Cookson's woes could serve as a warning to others
October 10, 2012

Peers won't go public with their seasonal updates until next month, but clearly Cookson felt compelled to jump the gun. Investors are getting twitchy, too, and the impending US reporting season is not helping to calm nerves.

The usual flurry of third-quarter results begins in earnest next week and General Electric sticks its head above the parapet on Friday. Just a fortnight ago, chief executive Jeff Immelt told investors he thinks the industrial side is "gaining momentum" and increased organic industrial revenue growth forecasts for this year to 10 per cent. We'll see.
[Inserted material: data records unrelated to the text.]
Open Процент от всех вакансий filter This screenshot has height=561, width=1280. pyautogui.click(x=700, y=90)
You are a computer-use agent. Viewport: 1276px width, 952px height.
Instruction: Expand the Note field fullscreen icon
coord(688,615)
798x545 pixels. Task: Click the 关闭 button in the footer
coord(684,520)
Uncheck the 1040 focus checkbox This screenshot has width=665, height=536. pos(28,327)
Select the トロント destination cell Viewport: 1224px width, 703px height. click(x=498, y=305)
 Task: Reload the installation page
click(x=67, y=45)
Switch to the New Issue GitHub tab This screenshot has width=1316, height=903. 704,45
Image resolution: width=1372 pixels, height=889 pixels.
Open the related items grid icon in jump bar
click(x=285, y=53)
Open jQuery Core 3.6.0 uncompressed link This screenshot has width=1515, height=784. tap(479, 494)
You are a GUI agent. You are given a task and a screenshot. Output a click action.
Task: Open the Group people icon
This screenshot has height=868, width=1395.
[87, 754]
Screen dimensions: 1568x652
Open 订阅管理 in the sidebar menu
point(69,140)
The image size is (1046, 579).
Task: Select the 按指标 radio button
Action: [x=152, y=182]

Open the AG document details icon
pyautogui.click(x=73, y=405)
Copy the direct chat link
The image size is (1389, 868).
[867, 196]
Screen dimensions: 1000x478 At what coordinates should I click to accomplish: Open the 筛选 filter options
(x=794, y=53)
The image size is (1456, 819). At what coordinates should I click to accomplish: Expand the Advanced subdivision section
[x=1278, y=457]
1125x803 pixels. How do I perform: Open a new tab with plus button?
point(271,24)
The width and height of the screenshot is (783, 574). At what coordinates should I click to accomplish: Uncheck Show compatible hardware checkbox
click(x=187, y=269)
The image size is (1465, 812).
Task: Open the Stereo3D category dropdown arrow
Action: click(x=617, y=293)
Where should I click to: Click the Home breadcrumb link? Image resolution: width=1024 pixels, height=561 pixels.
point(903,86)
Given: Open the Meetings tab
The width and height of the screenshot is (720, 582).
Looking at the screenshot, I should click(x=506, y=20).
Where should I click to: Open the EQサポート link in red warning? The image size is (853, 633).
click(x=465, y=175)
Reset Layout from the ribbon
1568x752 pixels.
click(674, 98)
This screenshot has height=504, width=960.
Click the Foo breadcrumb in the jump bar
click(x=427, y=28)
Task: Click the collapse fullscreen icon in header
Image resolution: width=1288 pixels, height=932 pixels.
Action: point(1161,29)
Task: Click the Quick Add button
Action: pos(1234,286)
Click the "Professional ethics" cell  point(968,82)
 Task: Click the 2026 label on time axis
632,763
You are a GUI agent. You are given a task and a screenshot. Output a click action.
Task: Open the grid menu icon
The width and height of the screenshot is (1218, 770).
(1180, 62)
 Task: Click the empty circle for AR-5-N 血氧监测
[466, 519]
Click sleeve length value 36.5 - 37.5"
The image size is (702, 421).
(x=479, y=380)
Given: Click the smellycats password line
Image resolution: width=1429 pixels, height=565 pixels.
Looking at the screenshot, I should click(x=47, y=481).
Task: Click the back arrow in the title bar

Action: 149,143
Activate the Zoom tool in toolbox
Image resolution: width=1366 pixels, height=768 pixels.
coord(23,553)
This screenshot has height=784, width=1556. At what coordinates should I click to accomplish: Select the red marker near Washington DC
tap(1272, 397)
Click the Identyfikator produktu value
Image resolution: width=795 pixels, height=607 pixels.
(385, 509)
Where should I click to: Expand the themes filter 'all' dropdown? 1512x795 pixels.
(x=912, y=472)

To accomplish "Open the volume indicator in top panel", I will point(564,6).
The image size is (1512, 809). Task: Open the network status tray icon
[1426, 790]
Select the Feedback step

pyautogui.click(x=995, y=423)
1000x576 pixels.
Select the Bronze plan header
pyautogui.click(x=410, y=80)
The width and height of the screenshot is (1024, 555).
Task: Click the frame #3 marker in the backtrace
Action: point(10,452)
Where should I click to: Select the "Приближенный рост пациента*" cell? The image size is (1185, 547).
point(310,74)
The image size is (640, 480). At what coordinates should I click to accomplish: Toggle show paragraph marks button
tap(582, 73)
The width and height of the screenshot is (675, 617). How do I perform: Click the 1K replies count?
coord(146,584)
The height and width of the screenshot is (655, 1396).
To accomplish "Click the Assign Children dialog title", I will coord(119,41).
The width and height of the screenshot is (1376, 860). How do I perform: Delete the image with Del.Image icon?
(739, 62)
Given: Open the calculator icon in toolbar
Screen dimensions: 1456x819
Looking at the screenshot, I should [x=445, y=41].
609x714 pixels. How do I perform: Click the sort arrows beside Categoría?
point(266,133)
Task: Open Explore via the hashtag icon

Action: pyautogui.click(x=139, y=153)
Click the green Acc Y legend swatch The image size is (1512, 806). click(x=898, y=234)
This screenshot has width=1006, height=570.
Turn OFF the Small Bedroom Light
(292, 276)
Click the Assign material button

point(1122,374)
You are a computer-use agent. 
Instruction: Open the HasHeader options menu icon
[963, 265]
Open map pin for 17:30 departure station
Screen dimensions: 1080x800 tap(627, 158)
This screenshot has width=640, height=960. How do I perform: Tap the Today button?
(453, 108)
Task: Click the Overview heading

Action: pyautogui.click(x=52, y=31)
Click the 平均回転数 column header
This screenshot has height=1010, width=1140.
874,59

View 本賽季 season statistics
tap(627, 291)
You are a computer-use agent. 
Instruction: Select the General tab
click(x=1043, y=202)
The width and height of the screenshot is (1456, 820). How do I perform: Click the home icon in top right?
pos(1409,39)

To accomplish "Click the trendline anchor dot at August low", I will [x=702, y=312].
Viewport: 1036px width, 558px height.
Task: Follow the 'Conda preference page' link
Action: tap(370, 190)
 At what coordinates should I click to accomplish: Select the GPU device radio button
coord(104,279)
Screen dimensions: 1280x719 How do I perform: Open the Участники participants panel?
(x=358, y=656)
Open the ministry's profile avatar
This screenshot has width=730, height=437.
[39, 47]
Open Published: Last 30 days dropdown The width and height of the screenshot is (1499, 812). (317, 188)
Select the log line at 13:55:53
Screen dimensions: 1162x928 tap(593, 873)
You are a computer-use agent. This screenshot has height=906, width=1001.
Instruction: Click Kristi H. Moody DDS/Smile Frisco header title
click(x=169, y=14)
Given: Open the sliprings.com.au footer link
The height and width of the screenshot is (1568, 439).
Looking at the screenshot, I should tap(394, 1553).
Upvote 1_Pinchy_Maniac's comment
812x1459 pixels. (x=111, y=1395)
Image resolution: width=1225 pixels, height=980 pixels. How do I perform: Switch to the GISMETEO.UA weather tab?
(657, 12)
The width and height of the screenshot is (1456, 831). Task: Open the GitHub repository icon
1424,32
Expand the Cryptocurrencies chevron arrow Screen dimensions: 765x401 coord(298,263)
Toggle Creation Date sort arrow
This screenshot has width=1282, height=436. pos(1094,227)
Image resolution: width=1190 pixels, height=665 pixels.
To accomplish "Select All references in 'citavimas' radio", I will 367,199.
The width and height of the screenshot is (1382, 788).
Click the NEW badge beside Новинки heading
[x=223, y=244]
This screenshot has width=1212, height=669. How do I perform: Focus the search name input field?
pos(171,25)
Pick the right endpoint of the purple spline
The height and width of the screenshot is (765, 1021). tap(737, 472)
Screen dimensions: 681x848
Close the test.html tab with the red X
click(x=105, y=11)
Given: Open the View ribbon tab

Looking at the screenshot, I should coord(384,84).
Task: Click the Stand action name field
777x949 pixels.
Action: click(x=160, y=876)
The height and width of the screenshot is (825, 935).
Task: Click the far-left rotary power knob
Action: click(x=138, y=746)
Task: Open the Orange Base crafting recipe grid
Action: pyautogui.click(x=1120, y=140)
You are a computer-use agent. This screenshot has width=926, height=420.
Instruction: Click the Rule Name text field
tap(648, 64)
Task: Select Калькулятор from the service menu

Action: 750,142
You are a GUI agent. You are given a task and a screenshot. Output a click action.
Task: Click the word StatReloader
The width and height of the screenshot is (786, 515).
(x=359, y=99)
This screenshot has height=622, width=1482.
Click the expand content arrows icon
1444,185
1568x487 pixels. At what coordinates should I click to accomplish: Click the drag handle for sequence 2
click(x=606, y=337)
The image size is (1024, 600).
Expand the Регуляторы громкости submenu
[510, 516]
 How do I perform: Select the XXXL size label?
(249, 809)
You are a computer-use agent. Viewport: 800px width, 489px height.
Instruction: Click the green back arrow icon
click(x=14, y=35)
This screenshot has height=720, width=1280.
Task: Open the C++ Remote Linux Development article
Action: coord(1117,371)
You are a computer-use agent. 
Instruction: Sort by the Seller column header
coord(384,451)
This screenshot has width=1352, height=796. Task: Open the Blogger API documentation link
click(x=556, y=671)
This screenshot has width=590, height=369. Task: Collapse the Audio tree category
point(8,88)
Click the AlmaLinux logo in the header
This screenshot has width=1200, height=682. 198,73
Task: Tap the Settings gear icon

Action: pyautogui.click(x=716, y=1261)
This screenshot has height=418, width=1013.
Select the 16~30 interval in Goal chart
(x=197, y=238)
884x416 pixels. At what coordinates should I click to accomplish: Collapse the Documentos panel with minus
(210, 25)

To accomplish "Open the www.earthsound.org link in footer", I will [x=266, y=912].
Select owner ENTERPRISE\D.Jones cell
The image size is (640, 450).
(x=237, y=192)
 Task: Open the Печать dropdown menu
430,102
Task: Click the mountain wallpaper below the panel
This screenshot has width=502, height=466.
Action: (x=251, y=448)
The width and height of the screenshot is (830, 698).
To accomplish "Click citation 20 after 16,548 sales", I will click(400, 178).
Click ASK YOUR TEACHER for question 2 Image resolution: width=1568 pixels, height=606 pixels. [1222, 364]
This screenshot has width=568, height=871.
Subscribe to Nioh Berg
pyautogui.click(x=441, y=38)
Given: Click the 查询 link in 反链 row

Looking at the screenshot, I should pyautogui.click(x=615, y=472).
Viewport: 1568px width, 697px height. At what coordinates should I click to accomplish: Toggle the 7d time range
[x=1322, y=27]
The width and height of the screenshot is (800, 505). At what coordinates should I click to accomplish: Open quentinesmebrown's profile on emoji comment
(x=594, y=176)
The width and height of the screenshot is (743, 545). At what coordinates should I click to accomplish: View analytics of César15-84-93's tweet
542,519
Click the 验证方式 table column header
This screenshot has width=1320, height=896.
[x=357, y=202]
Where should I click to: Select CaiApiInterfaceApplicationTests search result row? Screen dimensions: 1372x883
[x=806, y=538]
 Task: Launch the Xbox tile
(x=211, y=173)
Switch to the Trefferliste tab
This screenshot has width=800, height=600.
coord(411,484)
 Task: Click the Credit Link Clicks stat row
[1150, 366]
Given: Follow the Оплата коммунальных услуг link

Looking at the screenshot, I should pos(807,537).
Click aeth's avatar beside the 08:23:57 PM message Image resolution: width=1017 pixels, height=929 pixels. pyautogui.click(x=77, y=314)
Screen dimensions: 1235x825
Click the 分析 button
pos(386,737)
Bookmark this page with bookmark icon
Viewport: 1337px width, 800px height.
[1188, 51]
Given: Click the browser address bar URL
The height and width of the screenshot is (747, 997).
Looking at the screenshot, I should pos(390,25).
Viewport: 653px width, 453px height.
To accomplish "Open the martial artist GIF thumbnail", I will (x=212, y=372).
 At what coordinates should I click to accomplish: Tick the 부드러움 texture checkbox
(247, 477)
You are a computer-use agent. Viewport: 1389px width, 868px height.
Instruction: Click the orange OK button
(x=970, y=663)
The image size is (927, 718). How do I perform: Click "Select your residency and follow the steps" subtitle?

Back in the UK, Cookson has already taken the pain and James Tetley, an analyst at N+1 Singer, thinks Bodycote is vulnerable, too. "In July, both firms talked of weakness in Europe during the first half, but reasonably robust growth elsewhere, particularly in North America and emerging markets," he says. "That optimism seems to have ebbed away."

Indeed, 57 per cent of Bodycote's first-half sales were from automotive and general industrials, much of that from Europe. True, the company boasts a solid aerospace business, but its shares have risen nearly a quarter since those results and sluggish growth elsewhere will hurt.

"Now, Europe is probably weaker than expected and there are signs that the US is slowing, so it's difficult to see where growth is going to come from in 2013," warns Mr Tetley.

The concern is that the big heavy truck, mining and general industrial companies have already begun rebasing their expectations for next year. "There may be an element of destocking in here, but it is currently too difficult to unpick," believes Mr Tetley. This worry was illustrated on Wednesday when US diesels engines maker Cummins warned on revenues for this year, cutting guidance by $1bn to $17bn due to delays in capital spending plans by customers.